Choosing a logical record length for a HISAM database
In a HISAM database, your choice of a logical record length is important because it can affect both the access time and the use of space in the database.
The relative importance of each depends on your individual situation. To get the best possible performance and an optimum balance between access time and the use of space, plot several trial logical record lengths and test them before making a final choice.
Logical record length considerations
The following should be considered:
- Only complete segments can be stored in a logical record. Therefore, the space between the last segment that fit in the logical record and the end of the logical record is unused.
- Each database record starts at the beginning of a logical record. The space between the end of the database record and the end of the last logical record containing it is unused. This unused space is relative to the average size of your database records.
- Very short or very long logical records tend to increase wasted space. If logical records are short, the number of areas of unused space increases. If logical records are long, the size of areas of unused space increases. The following figure shows why short or long logical records increase wasted space.
Choose a logical record length that minimizes the amount of unused space at the end of logical records.
The database record shown in the following figure is stored on three short logical records in Figure 2 and in two longer logical records in Figure 3. Note the three areas of unused space.

In the following figure, note the three areas of unused space. In Figure 3, there are only two areas of unused space, rather than three, but the total size of the areas is larger.


Segments in a database record that do not fit in the logical record in the primary data set are put in one or more logical records in the overflow data set. More read and seek operations, and therefore longer access time, are required to access logical records in the overflow data set than in the primary data set. This is especially true as the database grows in size and chains of overflow records develop. Therefore, you should try to put the most-used segments in your database record in the primary data set. When choosing a logical record length the primary data set should be as close to average database record length as possible. This results in a minimum of overflow logical records and thereby minimizes performance problems. When you calculate the average record length, beware of unusually long or short records that can skew the results.
A read operation reads one CI into the buffer pool. CIs contain one or more logical records in a database record. Because of this, it takes as many read and seek operations to access an entire database record as it takes CIs to contain it. In Figure 5, each CI contains two logical records, and two CIs are required to contain the database record shown in the following figure. Consequently, it takes two read operations to get these four logical records into the buffer.
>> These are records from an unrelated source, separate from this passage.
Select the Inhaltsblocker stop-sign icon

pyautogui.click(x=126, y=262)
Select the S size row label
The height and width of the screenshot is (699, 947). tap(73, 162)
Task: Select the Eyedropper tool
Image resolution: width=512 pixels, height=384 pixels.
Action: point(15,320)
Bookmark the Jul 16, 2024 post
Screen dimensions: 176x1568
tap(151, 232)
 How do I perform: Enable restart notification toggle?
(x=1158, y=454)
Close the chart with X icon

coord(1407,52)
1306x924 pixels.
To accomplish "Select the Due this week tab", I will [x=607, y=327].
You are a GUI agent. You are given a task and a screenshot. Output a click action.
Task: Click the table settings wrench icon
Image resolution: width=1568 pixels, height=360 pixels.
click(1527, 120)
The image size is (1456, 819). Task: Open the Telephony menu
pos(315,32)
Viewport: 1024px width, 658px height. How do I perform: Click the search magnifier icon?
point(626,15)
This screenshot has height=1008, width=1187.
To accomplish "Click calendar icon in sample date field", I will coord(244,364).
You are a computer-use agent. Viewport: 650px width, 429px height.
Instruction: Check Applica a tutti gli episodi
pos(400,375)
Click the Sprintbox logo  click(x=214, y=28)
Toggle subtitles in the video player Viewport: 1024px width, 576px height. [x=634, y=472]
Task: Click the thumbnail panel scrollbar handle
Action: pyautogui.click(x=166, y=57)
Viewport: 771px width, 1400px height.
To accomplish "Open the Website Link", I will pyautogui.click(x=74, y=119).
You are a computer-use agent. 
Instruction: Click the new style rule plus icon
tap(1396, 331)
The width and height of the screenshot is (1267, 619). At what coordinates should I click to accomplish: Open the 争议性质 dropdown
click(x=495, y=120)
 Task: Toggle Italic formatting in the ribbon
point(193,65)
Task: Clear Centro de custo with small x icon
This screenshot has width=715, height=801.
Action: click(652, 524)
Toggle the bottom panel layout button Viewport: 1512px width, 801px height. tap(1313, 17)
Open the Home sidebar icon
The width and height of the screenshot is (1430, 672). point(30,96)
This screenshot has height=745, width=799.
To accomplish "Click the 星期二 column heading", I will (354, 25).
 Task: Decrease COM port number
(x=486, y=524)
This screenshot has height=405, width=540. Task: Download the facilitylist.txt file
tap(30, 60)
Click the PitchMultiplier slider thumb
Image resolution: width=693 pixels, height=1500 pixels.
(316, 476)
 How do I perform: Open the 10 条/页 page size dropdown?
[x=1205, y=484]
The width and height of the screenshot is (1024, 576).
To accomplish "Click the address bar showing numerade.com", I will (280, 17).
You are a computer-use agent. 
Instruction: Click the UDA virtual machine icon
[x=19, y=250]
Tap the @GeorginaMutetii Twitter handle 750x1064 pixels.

The number of read and seek operations required to access a database record increases as the size of the logical record decreases. The question to consider is: Do you often need access to the entire database record? If so, you should try to choose a logical record size that will usually contain an entire database record. If, however, you typically access only one or a few segments in a database record, choice of a logical record size large enough to contain the average database record is not as important.
Consider what will happen in the following setup example in which you need to read database records, one after another:
- Your CI or block size is 2048 bytes.
- Your Logical record size is 512 bytes.
- Your Average database record size is 500 bytes.
- The range of your database record sizes is 300 to 700 bytes.
Because your logical and average database record sizes are about equal (512 and 500), approximately one of every two database records will be read into the buffer pool with one read operation. (This assumption is based on the average size of database records.) If, however, your logical record size were 650, you would access most database records with a single read operation. An obvious trade-off exists here, one you must consider in picking a logical record length for HISAM data sets. If your logical record size were 650, much unused space would exist between the end of an average database record and the last logical record containing it.
Rules to observe
The following rules must be observed when choosing a logical record length for HISAM data sets:
- Logical record size in the primary data set must be at least equal to the size of the root segment, plus its prefix, plus overhead. If variable-length segments are used, logical record size must be at least equal to the size of the longest root segment, plus its prefix, plus overhead. Five bytes of overhead is required for VSAM.
- Logical record size in the overflow data set must be at least equal to the size of the longest segment in the overflow data set, plus its prefix, plus overhead. Five bytes of overhead is required for VSAM.
- Logical record lengths in the overflow data set must be equal to or greater than logical record length in the primary data set.
- The maximum logical record size is 30720 bytes.
- Except for SHISAM databases, logical record lengths must be an even number.
Calculating how many logical records are needed to hold a database record
Calculate the average size of a database record before plotting various logical record sizes. By calculating the average size of a database record, given a specific logical record size, you can see how many logical records it takes to hold a database record (of average size).
Specifying logical record length
Specify the length of the logical records on the RECORD= parameter in the DATASET statement of the DBD Generation utility.